(EXERCISE INSTRUCTIONS): Return the line that has "Given: Open the" and all lines below it through the last, exactly as they stand; omit pictures.
==== TASK DATA
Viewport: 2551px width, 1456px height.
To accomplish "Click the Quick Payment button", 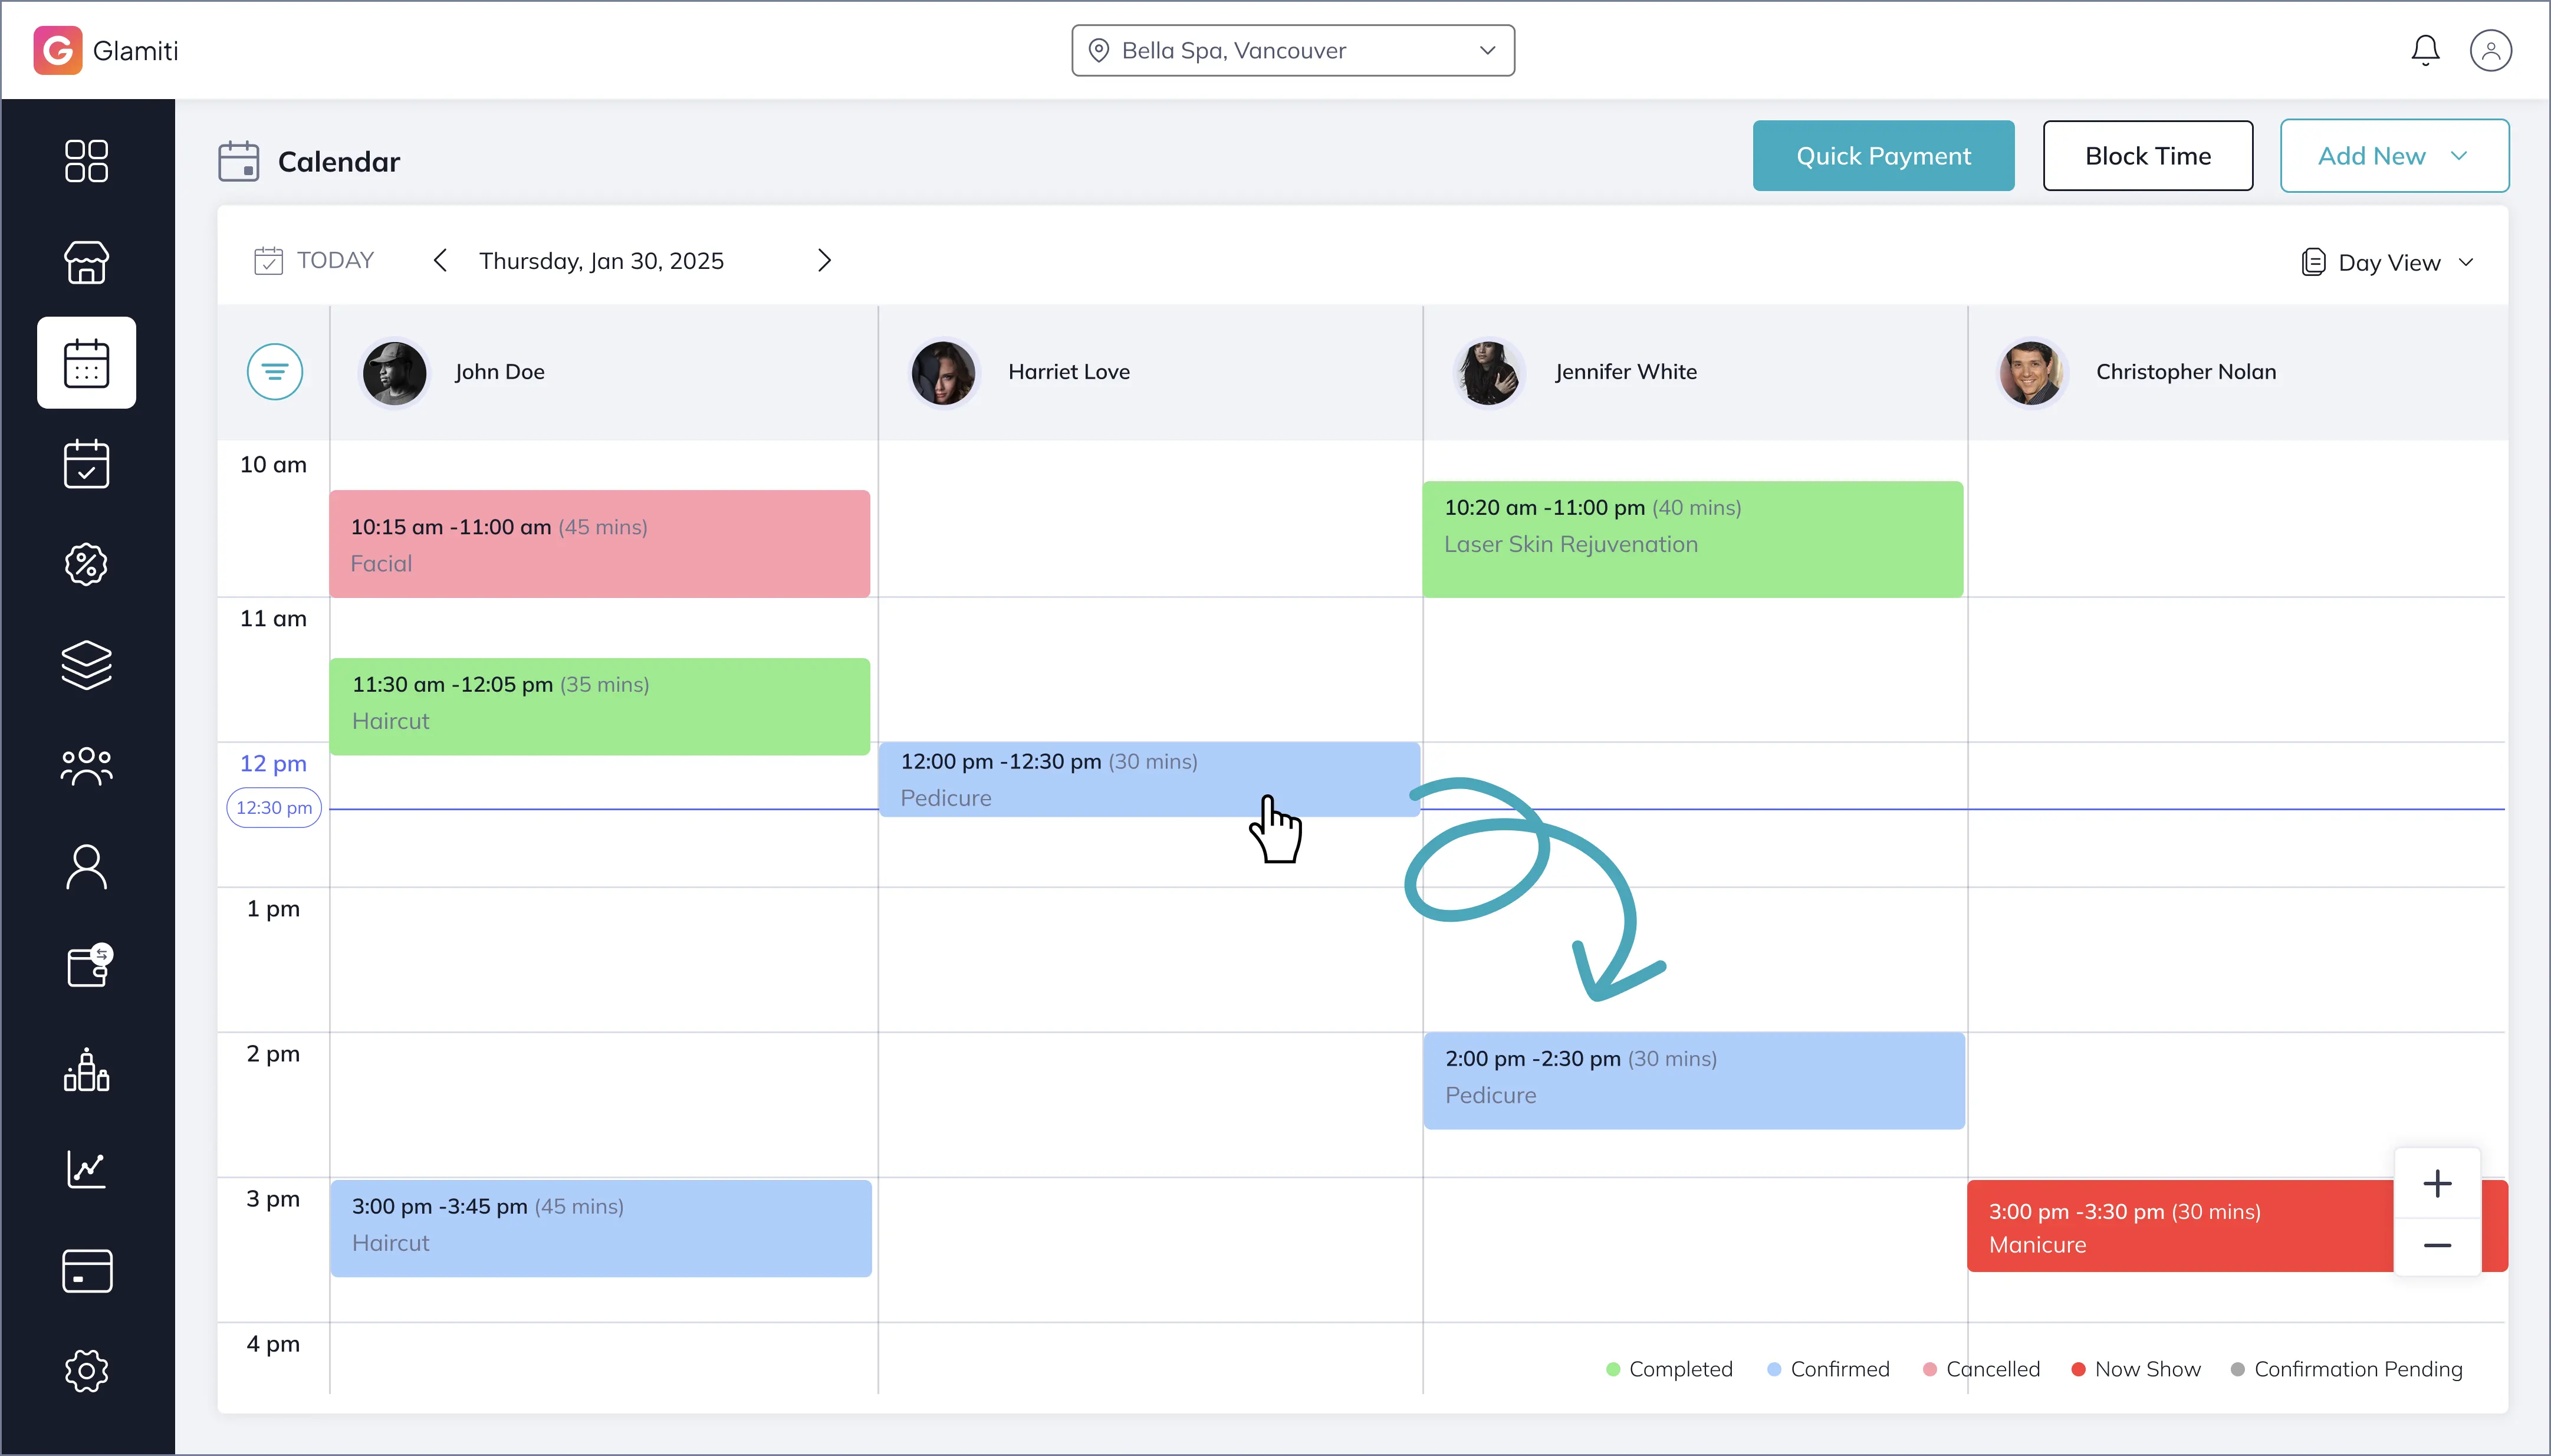I will click(1883, 156).
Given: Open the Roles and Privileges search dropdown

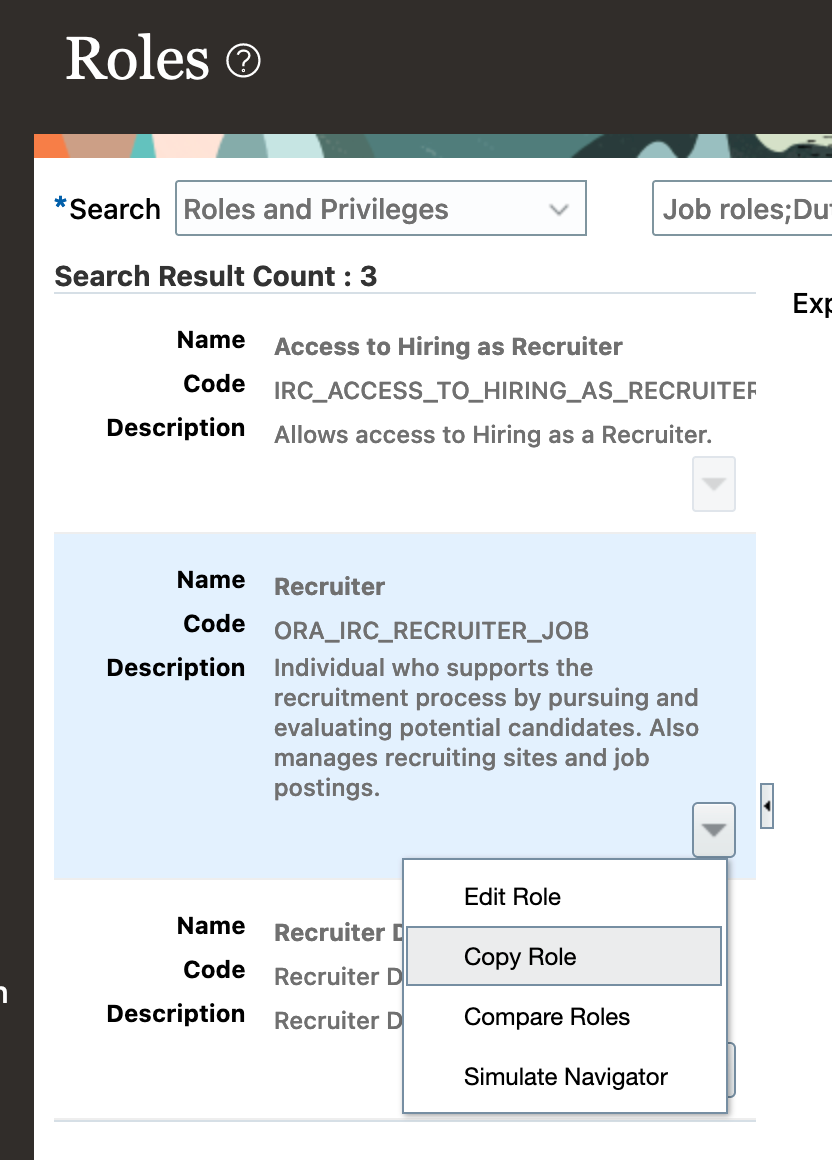Looking at the screenshot, I should (381, 209).
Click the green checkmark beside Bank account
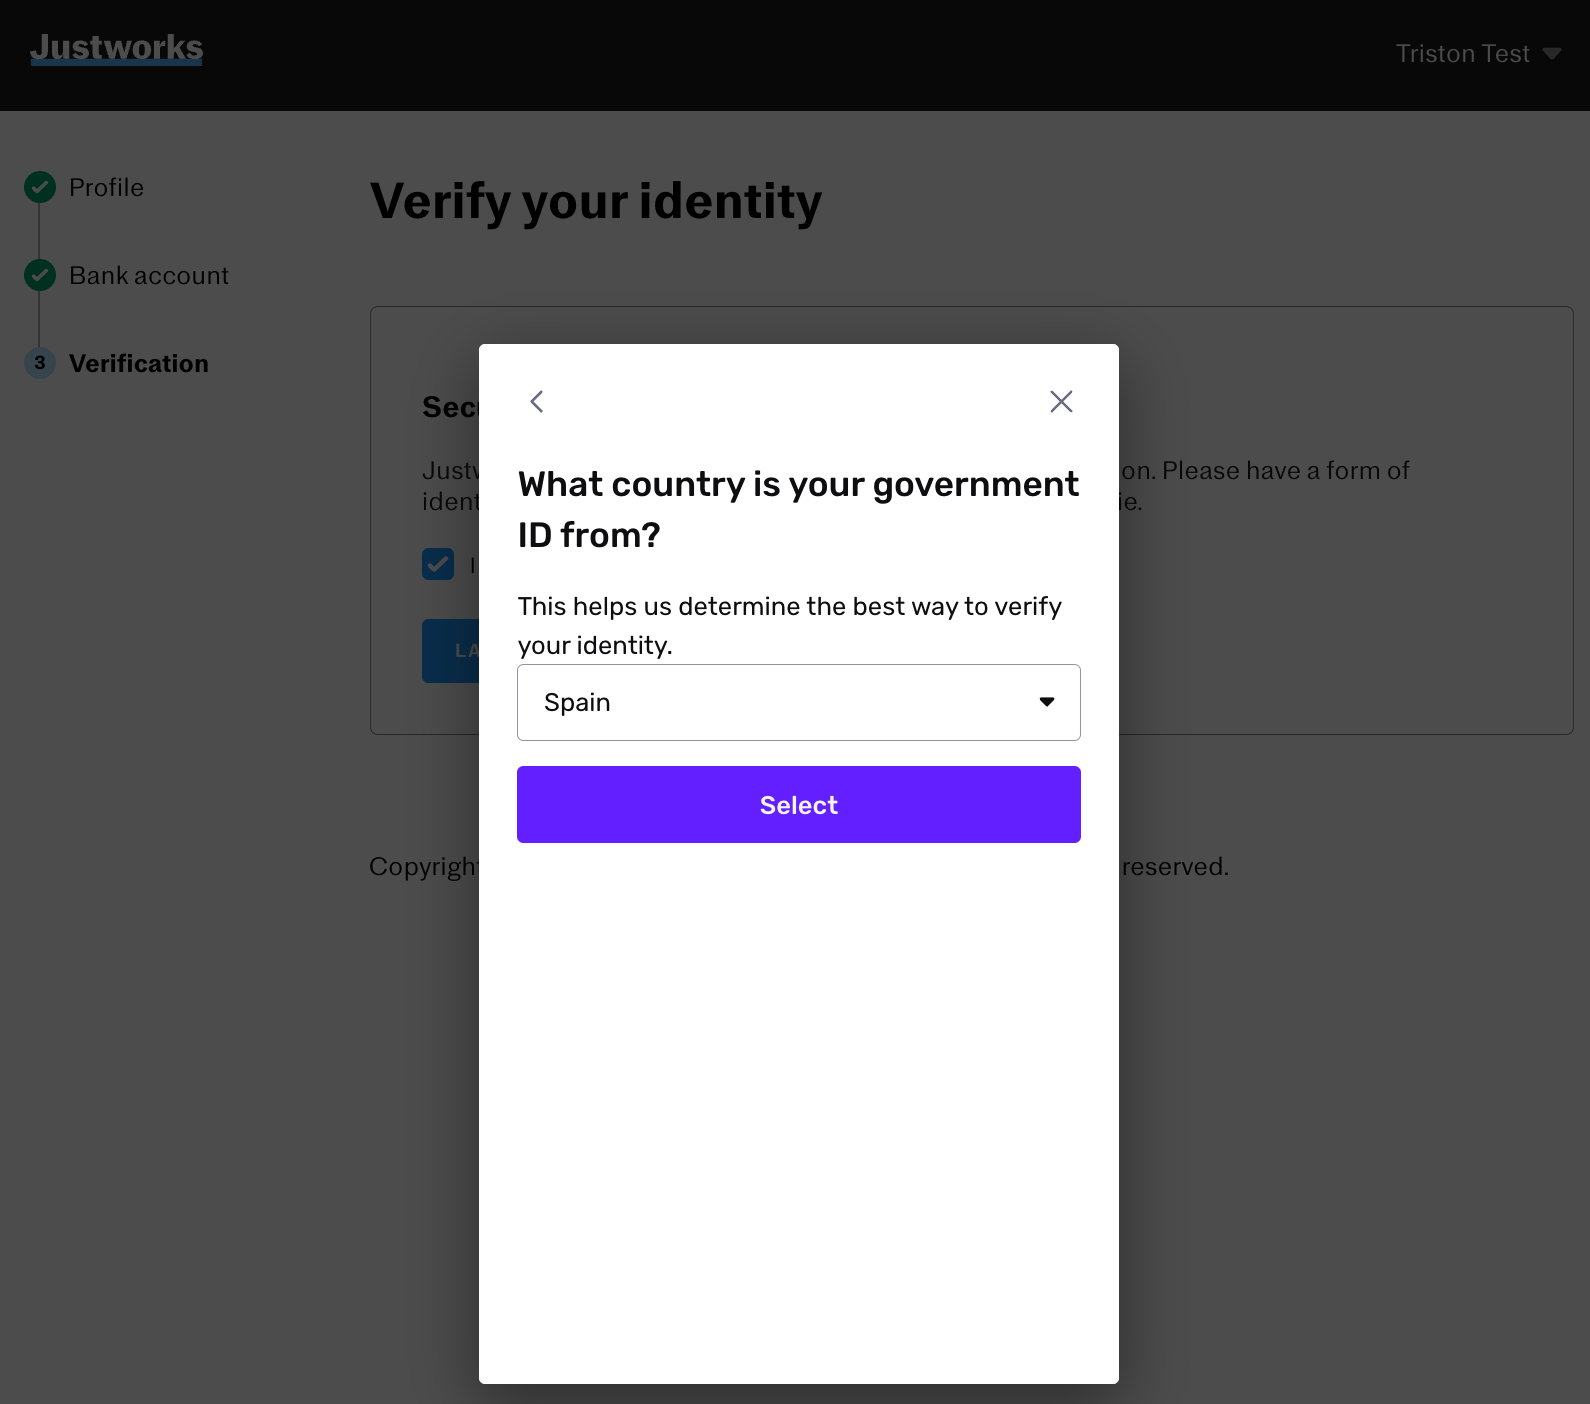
========
(RESPONSE BOX):
Given: Open the Roles and Privileges search dropdown

Looking at the screenshot, I should (381, 209).
Click the green checkmark beside Bank account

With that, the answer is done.